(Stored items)
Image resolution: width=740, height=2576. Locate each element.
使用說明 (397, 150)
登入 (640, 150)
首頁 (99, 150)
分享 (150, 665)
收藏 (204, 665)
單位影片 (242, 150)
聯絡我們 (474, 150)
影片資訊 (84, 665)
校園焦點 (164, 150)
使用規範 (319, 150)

— Problem requirements —
In this exercise, you retype all of the data exactly as it appears above.

— Written response —
Image resolution: width=740, height=2576. Locate each element.
使用說明 (397, 150)
登入 (640, 150)
首頁 (99, 150)
分享 (150, 665)
收藏 (204, 665)
單位影片 (242, 150)
聯絡我們 (474, 150)
影片資訊 (84, 665)
校園焦點 (164, 150)
使用規範 (319, 150)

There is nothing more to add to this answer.